Reproduce only the lines of the material below that start at the line containing "The height and width of the screenshot is (273, 528)." and stop at the line containing "has height=491, width=683.". Keep both end lines.

[[ Data shown, beginning ]]

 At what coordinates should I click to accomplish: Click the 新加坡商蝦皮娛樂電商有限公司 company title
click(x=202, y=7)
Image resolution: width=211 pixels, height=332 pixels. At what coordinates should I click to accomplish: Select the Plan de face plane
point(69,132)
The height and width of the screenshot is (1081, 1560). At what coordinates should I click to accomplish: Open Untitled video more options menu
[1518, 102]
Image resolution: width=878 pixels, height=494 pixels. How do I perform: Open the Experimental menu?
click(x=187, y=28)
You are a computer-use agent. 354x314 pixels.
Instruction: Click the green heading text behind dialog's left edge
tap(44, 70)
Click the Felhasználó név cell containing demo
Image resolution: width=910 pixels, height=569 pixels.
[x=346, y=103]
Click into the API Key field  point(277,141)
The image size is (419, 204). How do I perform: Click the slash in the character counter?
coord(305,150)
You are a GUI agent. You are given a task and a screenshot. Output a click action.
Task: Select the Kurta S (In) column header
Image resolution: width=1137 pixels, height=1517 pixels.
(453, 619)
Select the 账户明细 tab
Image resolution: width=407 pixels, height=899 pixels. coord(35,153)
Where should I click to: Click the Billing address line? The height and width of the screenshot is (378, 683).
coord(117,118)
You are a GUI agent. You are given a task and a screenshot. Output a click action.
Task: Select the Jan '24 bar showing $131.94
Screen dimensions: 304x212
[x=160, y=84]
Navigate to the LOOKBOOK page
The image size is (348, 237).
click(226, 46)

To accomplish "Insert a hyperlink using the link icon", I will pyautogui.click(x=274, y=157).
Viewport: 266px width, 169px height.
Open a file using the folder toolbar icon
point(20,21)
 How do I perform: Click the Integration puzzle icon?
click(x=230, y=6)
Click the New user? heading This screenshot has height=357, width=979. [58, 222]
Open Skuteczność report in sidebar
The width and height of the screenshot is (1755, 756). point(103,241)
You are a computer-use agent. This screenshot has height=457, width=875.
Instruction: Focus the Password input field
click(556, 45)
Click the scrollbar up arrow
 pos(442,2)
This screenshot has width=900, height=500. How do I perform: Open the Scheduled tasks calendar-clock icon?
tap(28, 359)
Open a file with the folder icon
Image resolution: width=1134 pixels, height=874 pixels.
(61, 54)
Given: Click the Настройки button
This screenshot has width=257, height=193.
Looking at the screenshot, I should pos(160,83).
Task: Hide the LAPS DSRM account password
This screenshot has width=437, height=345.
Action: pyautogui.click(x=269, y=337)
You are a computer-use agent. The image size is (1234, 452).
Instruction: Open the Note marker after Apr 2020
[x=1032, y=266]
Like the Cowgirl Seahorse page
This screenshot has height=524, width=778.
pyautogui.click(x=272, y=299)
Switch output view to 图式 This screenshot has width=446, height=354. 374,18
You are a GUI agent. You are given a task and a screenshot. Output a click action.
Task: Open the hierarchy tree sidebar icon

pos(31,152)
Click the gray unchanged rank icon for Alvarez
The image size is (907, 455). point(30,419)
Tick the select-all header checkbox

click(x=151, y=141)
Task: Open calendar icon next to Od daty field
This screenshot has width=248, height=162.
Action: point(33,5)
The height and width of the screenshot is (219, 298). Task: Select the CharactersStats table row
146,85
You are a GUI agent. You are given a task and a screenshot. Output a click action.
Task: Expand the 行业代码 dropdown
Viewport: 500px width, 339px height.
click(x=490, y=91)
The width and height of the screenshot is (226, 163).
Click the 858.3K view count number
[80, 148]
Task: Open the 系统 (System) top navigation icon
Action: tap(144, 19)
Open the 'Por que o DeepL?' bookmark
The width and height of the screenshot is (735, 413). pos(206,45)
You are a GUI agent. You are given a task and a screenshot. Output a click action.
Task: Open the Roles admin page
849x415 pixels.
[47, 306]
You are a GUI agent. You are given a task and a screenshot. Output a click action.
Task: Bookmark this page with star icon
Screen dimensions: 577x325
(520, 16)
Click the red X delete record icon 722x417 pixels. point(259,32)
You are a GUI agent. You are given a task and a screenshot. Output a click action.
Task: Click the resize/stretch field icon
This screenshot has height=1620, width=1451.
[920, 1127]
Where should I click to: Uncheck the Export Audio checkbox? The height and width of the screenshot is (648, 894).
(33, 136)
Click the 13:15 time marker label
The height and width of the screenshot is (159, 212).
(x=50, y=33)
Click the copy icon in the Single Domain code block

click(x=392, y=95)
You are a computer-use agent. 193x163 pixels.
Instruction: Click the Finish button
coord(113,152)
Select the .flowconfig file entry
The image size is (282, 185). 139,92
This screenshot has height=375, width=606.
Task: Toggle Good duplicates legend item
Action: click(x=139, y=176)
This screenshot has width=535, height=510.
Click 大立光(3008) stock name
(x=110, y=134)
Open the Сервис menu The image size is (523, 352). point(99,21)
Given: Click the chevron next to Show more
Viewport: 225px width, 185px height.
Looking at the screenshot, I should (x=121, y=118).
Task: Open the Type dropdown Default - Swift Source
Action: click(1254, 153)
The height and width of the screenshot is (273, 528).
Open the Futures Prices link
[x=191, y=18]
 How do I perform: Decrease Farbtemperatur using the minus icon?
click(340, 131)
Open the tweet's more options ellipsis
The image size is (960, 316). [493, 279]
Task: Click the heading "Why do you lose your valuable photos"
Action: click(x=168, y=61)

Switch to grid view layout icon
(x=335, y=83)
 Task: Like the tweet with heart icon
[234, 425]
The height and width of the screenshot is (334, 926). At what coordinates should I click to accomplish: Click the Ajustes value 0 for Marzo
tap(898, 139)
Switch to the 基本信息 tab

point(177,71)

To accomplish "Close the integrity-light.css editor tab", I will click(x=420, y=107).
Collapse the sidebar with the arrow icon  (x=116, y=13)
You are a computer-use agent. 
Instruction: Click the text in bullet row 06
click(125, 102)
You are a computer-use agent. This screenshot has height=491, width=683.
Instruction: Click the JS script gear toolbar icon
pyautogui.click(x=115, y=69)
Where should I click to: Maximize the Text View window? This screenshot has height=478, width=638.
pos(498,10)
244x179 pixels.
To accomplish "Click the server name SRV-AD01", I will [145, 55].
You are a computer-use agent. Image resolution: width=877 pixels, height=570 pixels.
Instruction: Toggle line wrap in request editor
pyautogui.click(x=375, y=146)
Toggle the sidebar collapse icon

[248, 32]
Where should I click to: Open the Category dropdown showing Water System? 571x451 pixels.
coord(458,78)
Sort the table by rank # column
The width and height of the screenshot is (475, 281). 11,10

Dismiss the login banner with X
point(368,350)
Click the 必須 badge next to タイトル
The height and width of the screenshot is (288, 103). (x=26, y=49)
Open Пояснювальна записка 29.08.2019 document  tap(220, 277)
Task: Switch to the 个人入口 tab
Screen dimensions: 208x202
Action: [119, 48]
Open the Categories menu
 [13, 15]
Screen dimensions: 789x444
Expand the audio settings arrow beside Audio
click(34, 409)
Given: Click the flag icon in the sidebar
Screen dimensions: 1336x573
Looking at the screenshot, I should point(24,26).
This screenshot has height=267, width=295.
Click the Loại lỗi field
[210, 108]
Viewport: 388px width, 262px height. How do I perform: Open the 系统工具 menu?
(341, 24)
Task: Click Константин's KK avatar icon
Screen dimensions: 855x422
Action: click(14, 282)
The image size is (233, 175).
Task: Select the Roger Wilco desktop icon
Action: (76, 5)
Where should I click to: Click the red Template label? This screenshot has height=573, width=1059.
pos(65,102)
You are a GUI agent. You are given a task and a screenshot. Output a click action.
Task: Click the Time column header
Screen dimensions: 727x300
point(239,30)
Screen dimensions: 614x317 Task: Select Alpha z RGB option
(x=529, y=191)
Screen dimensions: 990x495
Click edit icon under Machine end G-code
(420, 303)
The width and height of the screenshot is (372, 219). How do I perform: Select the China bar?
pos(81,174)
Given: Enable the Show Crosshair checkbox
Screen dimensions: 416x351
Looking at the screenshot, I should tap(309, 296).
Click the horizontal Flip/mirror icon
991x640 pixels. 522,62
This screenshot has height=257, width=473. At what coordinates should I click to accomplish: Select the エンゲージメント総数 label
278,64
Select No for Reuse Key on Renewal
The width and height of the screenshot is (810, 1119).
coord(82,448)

[[ Data shown, end ]]

**Result below**
The height and width of the screenshot is (273, 528).
Open the Futures Prices link
[x=191, y=18]
 How do I perform: Decrease Farbtemperatur using the minus icon?
click(340, 131)
Open the tweet's more options ellipsis
The image size is (960, 316). [493, 279]
Task: Click the heading "Why do you lose your valuable photos"
Action: click(x=168, y=61)

Switch to grid view layout icon
(x=335, y=83)
 Task: Like the tweet with heart icon
[234, 425]
The height and width of the screenshot is (334, 926). At what coordinates should I click to accomplish: Click the Ajustes value 0 for Marzo
tap(898, 139)
Switch to the 基本信息 tab

point(177,71)

To accomplish "Close the integrity-light.css editor tab", I will click(x=420, y=107).
Collapse the sidebar with the arrow icon  (x=116, y=13)
You are a computer-use agent. 
Instruction: Click the text in bullet row 06
click(125, 102)
You are a computer-use agent. This screenshot has height=491, width=683.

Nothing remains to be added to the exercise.